Further, the PET bottle 1 according to the present embodiment can be suitably used for a lightweight bottle. In particular, from the viewpoint of maintaining the strength of the PET bottle 1 while increasing the absorption amount of changes in the internal pressure while having light weight, the value of the ratio of the mass to the internal volume of the PET bottle 1 is 0.0105 g / ml or more. It is preferably 0.0300 g / ml or less.

Examples of the material of the plastic bottle for which PET bottle 1 is exemplified include polyolefins such as high-density polyethylene, medium-density polyethylene, low-density polyethylene, linear low-density polyethylene, polypropylene, ethylene-vinyl alcohol copolymer, and plants. Various plastics that can be blow-molded, such as polylactic acid, can be used. However, it is preferable that the plastic bottle is mainly composed of polyester such as polyethylene naphthalate, particularly polyethylene terephthalate. In addition, various additives such as a colorant, an ultraviolet absorber, a mold release agent, a lubricant, a nucleating agent, an antioxidant, and an antistatic agent are blended in the above-mentioned resin as long as the quality of the molded product is not impaired. be able to.
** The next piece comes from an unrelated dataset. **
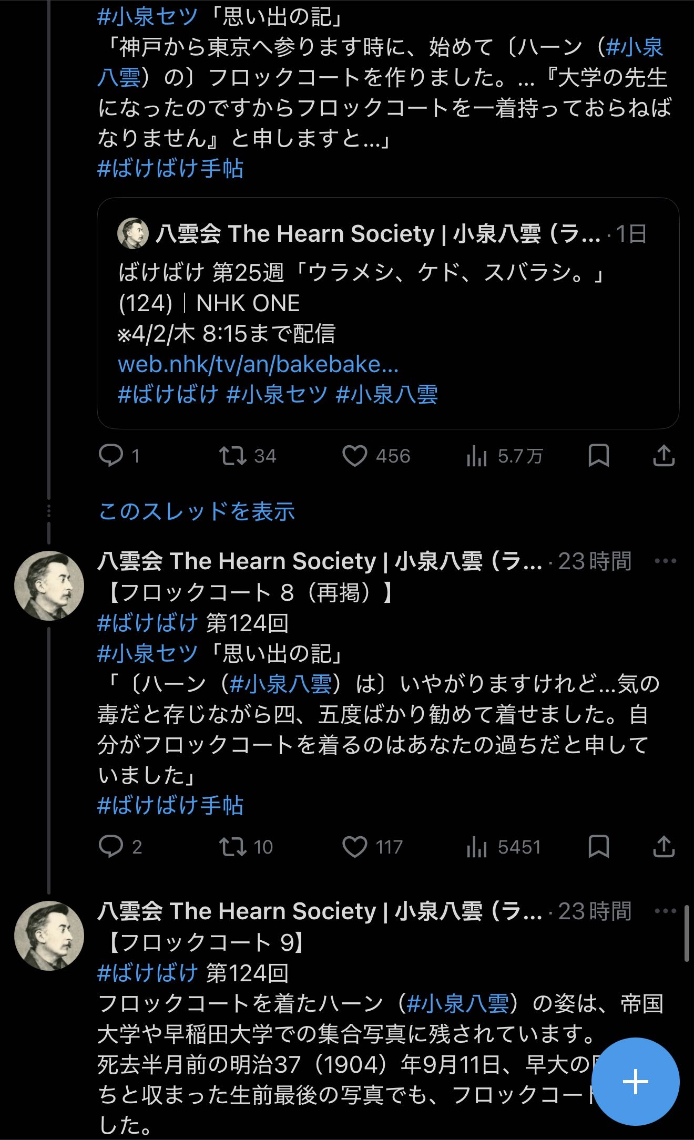Bookmark the Frock Coat 8 post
As the ethylene terephthalate-based thermoplastic resin constituting the PET bottle 1, the ethylene terephthalate unit occupies most of the ester repeating portion, generally 70 mol% or more, and the glass transition point (Tg) is 50 ° C. or higher and 90 ° C. or higher. It is preferable that the melting point (Tm) is in the range of 200 ° C. or higher and 275 ° C. or lower. As an ethylene terephthalate-based thermoplastic polyester, polyethylene terephthalate is particularly excellent in terms of pressure resistance, etc., but in addition to the ethylene terephthalate unit, it is composed of dibasic acids such as isophthalic acid and naphthalenedicarboxylic acid, and diols such as propylene glycol. Copolymerized polyesters containing a small amount of ester units can also be used.

Polyethylene terephthalate has the highest production volume among thermoplastic synthetic resins. The polyethylene terephthalate resin has various properties such as excellent heat resistance, cold resistance, chemical resistance, and abrasion resistance. Furthermore, polyethylene terephthalate resin has a lower proportion of petroleum in its raw material than other plastics, and can be recycled. As described above, according to the structure containing polyethylene terephthalate as a main component, a material having a large amount of production can be used, and various excellent properties thereof can be utilized.

Polyethylene terephthalate is obtained by condensation polymerization of ethylene glycol (ethane-1,2-diol) and purified terephthalic acid. It is preferable that at least one of a germanium compound, a titanium compound, and an aluminum compound is used as the polymerization catalyst of polyethylene terephthalate. By using these catalysts, it is possible to form a container having higher transparency and excellent heat resistance than the antimony compound is used.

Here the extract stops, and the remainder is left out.